E aqui está o ponto que ninguém em Israel consegue dizer em voz alta porque a própria guerra tornou impossível dizê-lo. As eleições israelenses estão previstas para ocorrer até outubro de 2026, mas Netanyahu tem a capacidade de dissolver a coalizão governante antes disso e convocar eleições antecipadas, escolhendo o momento em que ele e seus parceiros religiosos e nacionalistas tenham a melhor chance de vencer. Enquanto a guerra durar, a pergunta sobre o que aconteceu naquela manhã de sábado de 7 de outubro de 2023 e quem é responsável por isso permanece enterrada sob os escombros da urgência militar. Netanyahu não quer falar sobre 7 de outubro, e Trump tem suas próprias razões para manter perguntas incômodas à distância, entre elas os arquivos Epstein que uma guerra convenientemente afoga. A oposição israelense grita no vazio, porque num país em guerra ninguém ouve quem questiona o comando, e Netanyahu sabe disso melhor do que qualquer estrategista. A guerra é o adiamento. A guerra é a defesa. A guerra é o único instrumento que transforma um homem que deveria estar sentado no banco dos réus num líder de guerra indispensável, e a armadilha que aprisiona o Irã aprisiona também Israel, com a diferença de que no nosso caso o arquiteto da armadilha vive em Balfour e chama a si mesmo de líder. Netanyahu e sua camarilha estão dispostos a manter toda uma população dentro desta armadilha, a pagar o preço em mísseis, em inflação e em mortes, enquanto for necessário para mantê-los no poder. Essa é a diferença entre uma armadilha que acontece e uma armadilha que é construída.

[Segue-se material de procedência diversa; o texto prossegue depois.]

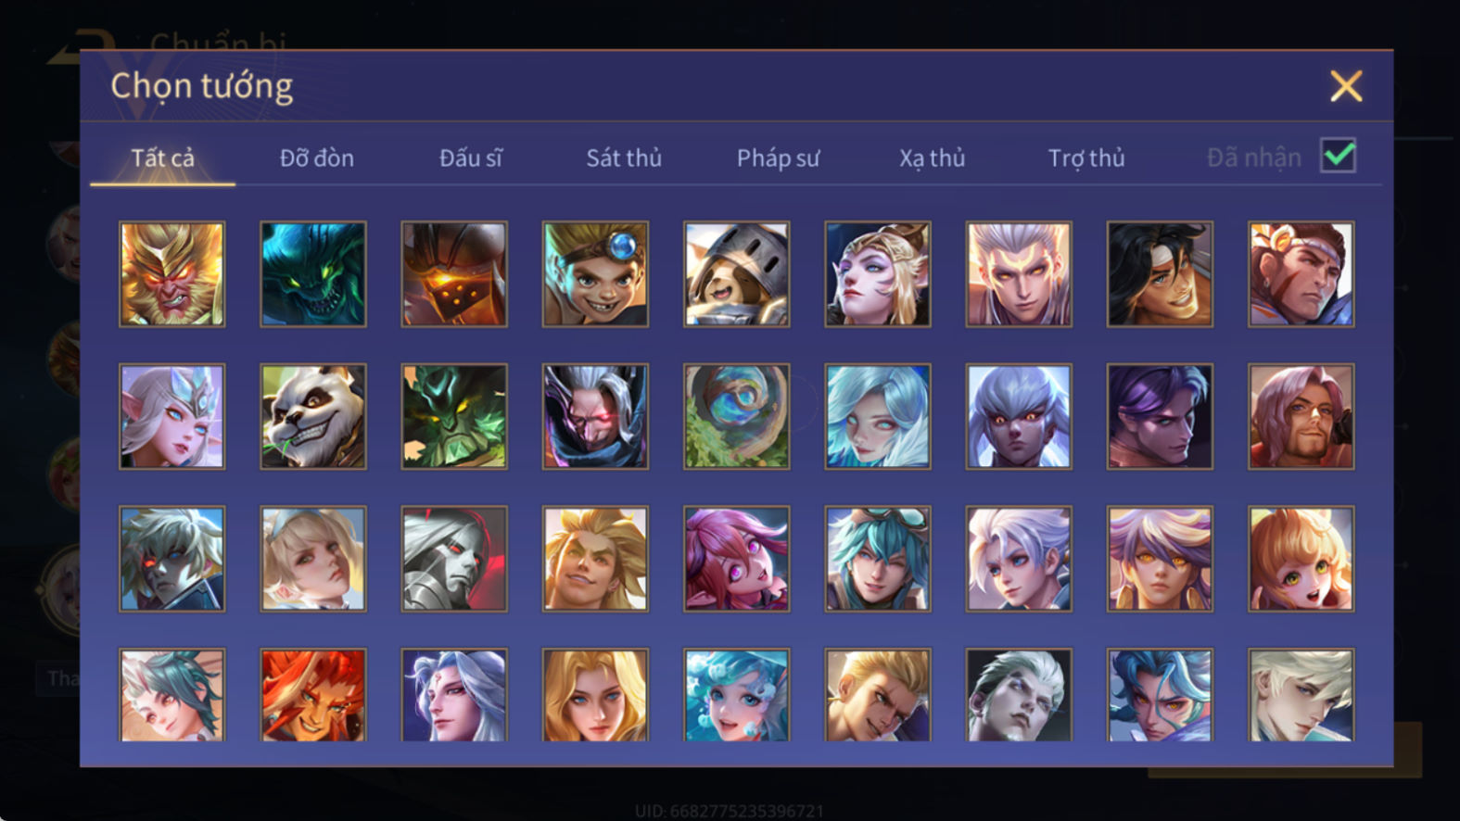Select the Tất cả tab
The image size is (1460, 821).
coord(163,158)
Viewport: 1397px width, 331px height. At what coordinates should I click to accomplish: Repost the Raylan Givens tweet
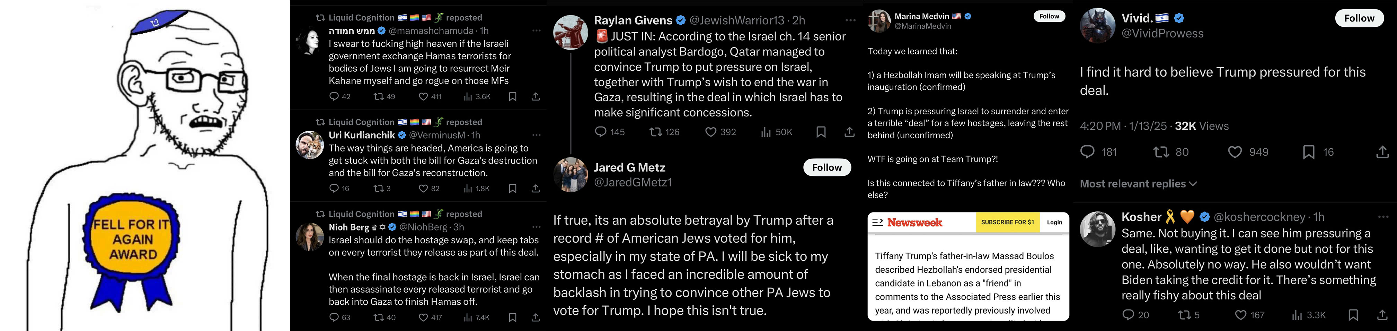(656, 132)
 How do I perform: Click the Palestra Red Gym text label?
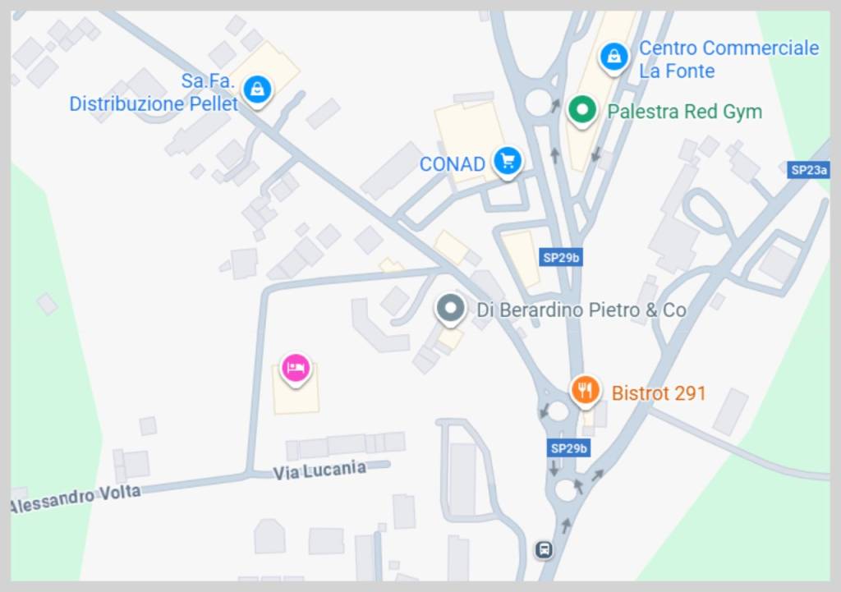684,112
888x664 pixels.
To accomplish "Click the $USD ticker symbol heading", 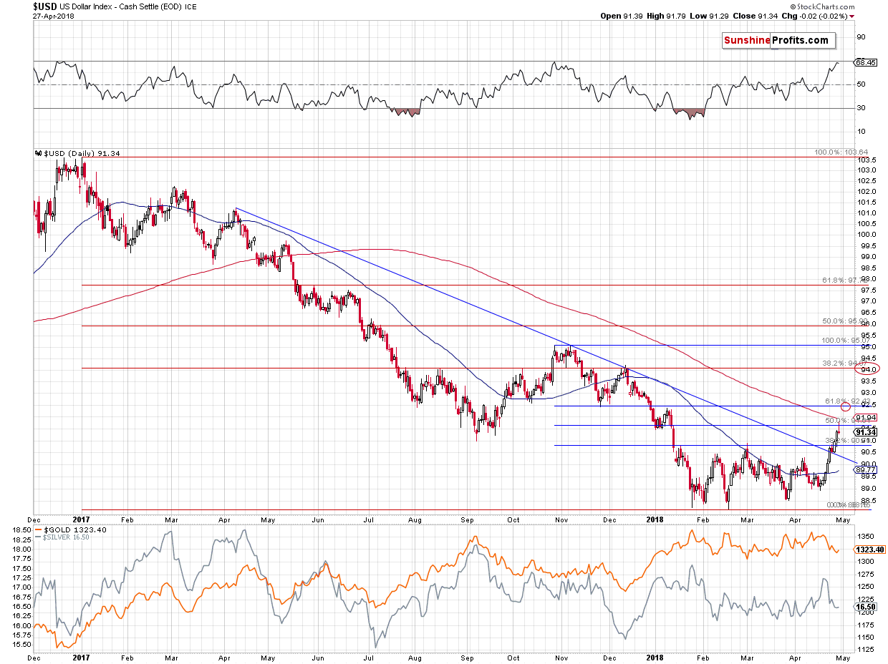I will (x=46, y=6).
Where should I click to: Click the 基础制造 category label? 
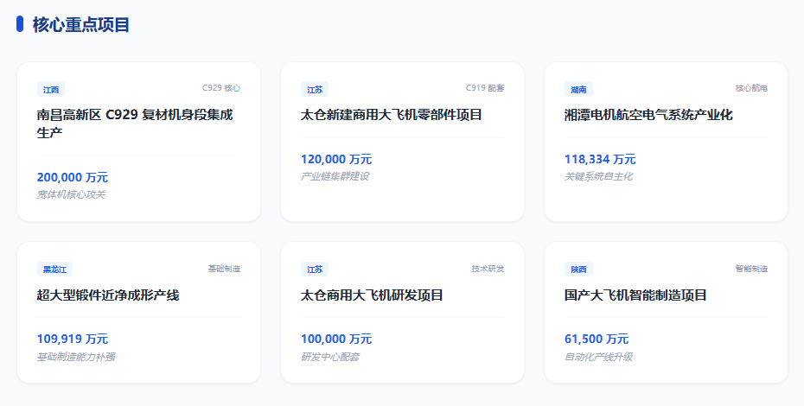click(224, 269)
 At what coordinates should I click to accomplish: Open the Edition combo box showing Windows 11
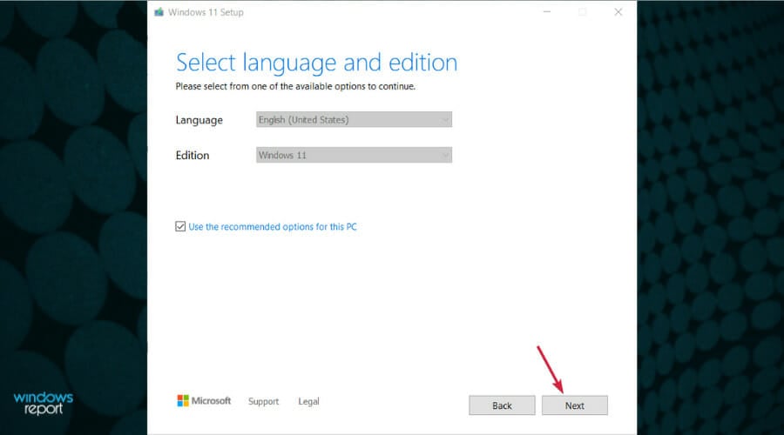[x=354, y=156]
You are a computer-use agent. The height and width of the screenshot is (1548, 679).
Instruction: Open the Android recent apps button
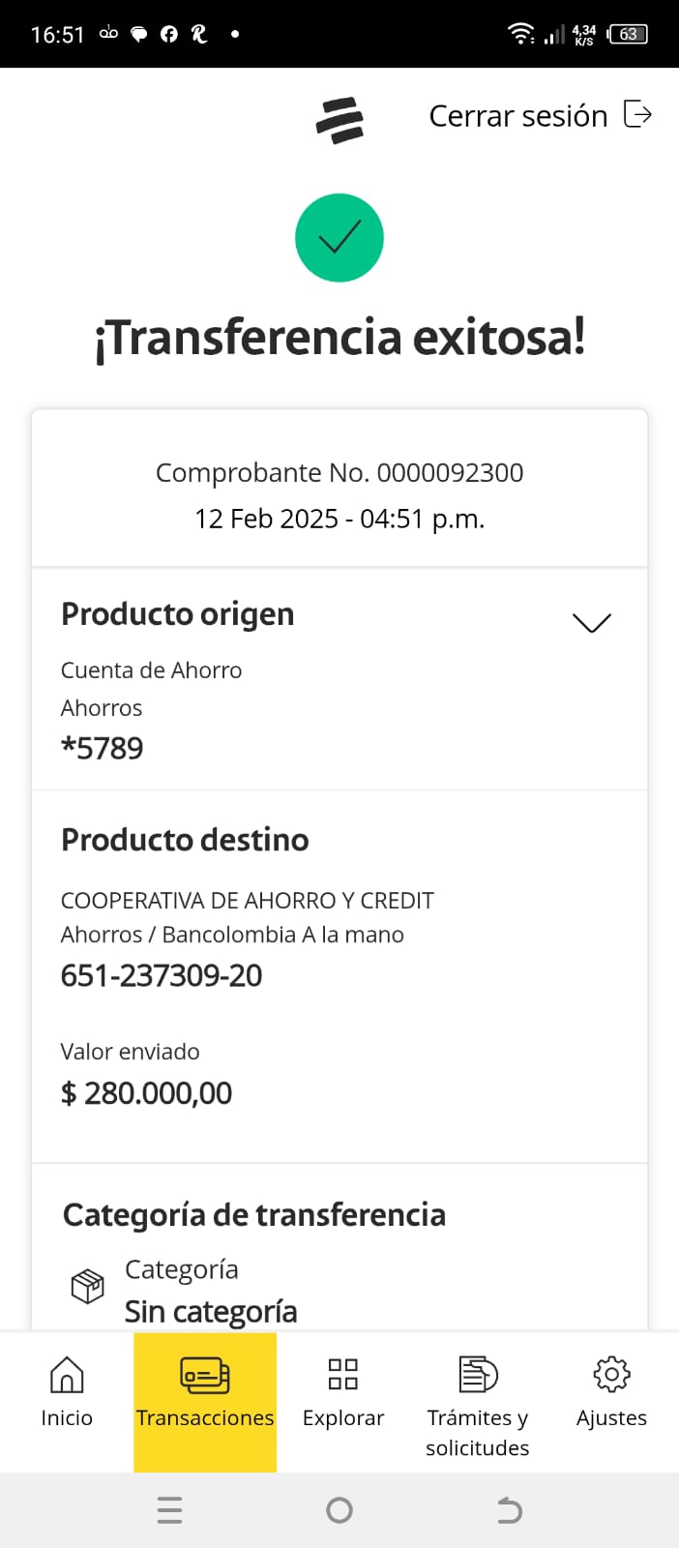coord(169,1510)
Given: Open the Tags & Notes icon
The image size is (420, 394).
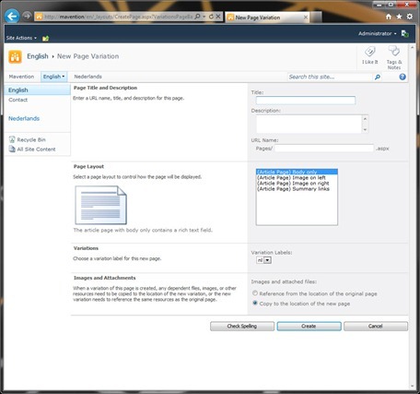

Você e eu não estamos nessas salas onde as decisões são tomadas. Eu estou em Israel, onde a distância entre estratégia e consequência não se mede em documentos de política, mas no som das sirenes. A conta chegará para todos nós, na forma de inflação, desemprego e instabilidade que já começam a se fazer sentir nas cadeias produtivas globais, colocada nas costas de quem escolheu essa guerra e de quem não escolheu nada, de quem vive aqui e de quem vive no Brasil, na Europa, em qualquer lugar onde o preço do petróleo determina o preço de tudo o mais. A armadilha não avisa quando fecha. Ela simplesmente fecha. E então você se pergunta como chegou até aqui, e a resposta é sempre a mesma: um passo de cada vez, cada um deles parecendo razoável no momento em que foi dado, até que você se encontra dormindo num sofá ou num bunker, esperando que os mísseis parem. A diferença é que do sofá você sai de manhã. Do bunker, ainda não sei quando.